What is vulnerability intelligence?
Vulnerability intelligence refers to the identification, analysis and prioritisation of computer flaws and vulnerabilities that may pose a cybersecurity risk to organisations. This involves collecting information on known and potential vulnerabilities in various hardware and software systems – including operating systems, applications and network devices – and providing actionable insights to organisations.
These insights help organisations proactively manage their security risks and improve security measures. As a result, vulnerability intelligence is a critical component of any comprehensive cybersecurity programme that aims to protect digital assets and prevent security breaches.
What are common vulnerabilities?
Common vulnerabilities that are tracked through vulnerability intelligence include:
- Software vulnerabilities - These are weaknesses or flaws in software code that can be exploited by attackers to gain unauthorised access or control of a system
- Hardware vulnerabilities - This includes weaknesses or flaws in the physical components of a system, such as a processor or memory chip, that can be exploited by attackers to gain access or control
- Configuration vulnerabilities - These are weaknesses or flaws in the way that a system is set up that can make it more susceptible to attacks
- Zero-day vulnerabilities - previously unknown vulnerabilities that can be exploited by attackers before a patch or fix is available
- Proof-of-concept exploits (PoC) - A PoC exploit is a code snippet or a malicious program that is designed to exploit a security vulnerability with the goal of showing that it can be exploited
How does vulnerability intelligence differ from threat intelligence?
Vulnerability intelligence and threat intelligence are separate but related types of intelligence. Threat intelligence is comprised of insights on existing or emerging cyber threats to organisations. Vulnerability intelligence is a type of threat intelligence that is focused on the aggregation or dissemination of information about computer vulnerabilities. Cyber threats vulnerabilities intelligence helps security professionals and systems administrators make informed decisions to reduce vulnerability risks.
Cyber threat vulnerabilities intelligence deals with vulnerabilities like bugs and exploits that may be used by attackers to target organisations. It focuses on the weaknesses in software that attackers may seek to exploit, while threat intelligence focuses on the bigger picture, including the attackers themselves, their motivations, and their methods of operation.
By combining vulnerability and threat intelligence, security teams can gain a more complete understanding of their organisation's risk profile and develop effective strategies for mitigating cyber threats.
Sources of vulnerability intelligence
Vulnerability intelligence can be collected from a variety of sources.
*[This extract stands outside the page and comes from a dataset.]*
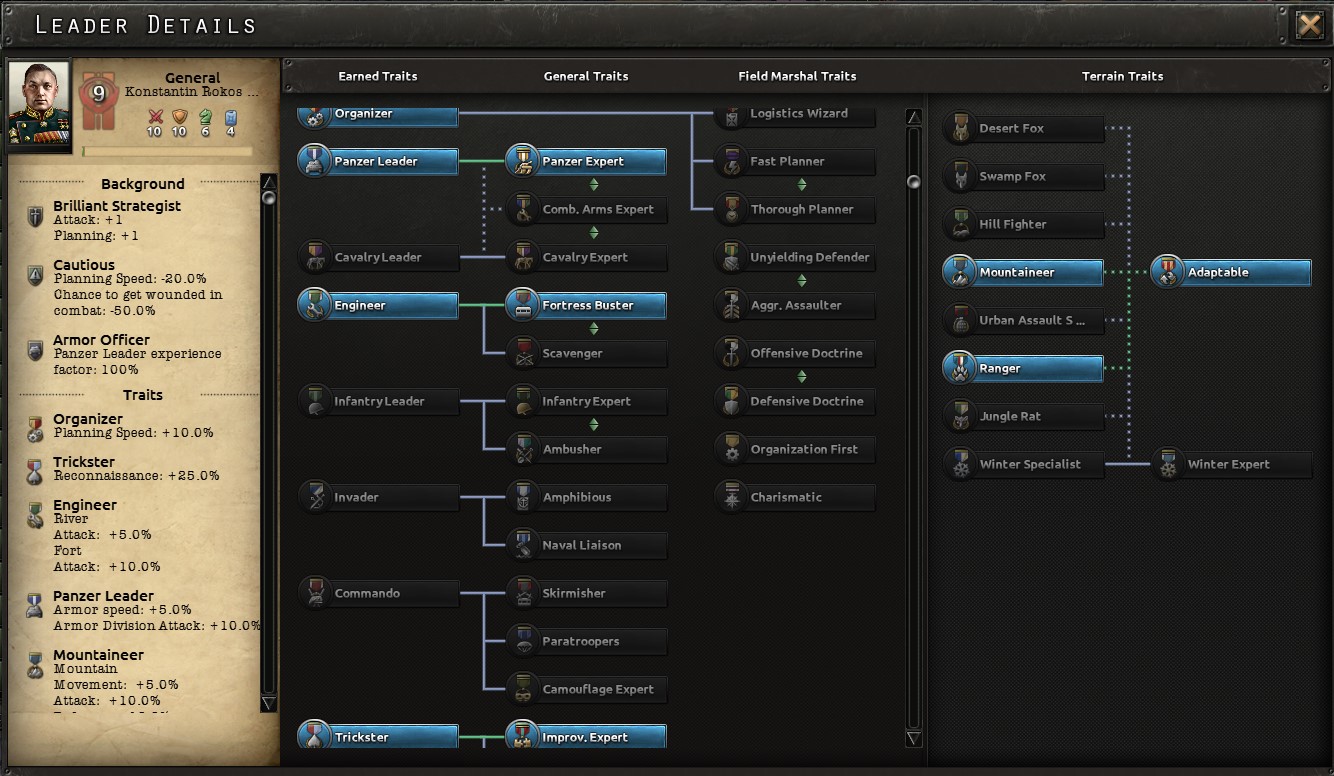Viewport: 1334px width, 776px height.
Task: Enable the Ambusher trait
Action: [586, 449]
This can include:
- Security vendors - Companies that specialise in providing vulnerability assessment and management tools
- Threat intelligence companies - Companies like Silobreaker that gather intelligence on cybersecurity threats and vulnerabilities from a variety of sources
- Security researchers - Individuals or groups who search for and report vulnerabilities in software and hardware systems
- Government agencies – Agencies like the UK National Cyber Security Centre (NCSC) and the National Institute of Standards and Technology (NIST) in the US, which release advisories or alerts related to vulnerabilities
- Open-source intelligence (OSINT) - Publicly available information such as security blogs, forums and social media, which can provide insights into emerging threats and vulnerabilities
Why do businesses need vulnerability intelligence?
Vulnerability intelligence is important for businesses because it allows them to identify and prioritise vulnerabilities in their systems and applications. This allows organisations to focus on the areas of highest risk and take appropriate actions to mitigate them.
This information can then be used to develop remediation plans and track the progress of remediation efforts. By having a clear understanding of their vulnerabilities, businesses can make better security decisions and allocate their resources more effectively to improve their overall security posture. Crucially, vulnerability intelligence helps businesses stay ahead of potential threats and protect their systems and data from cyberattacks.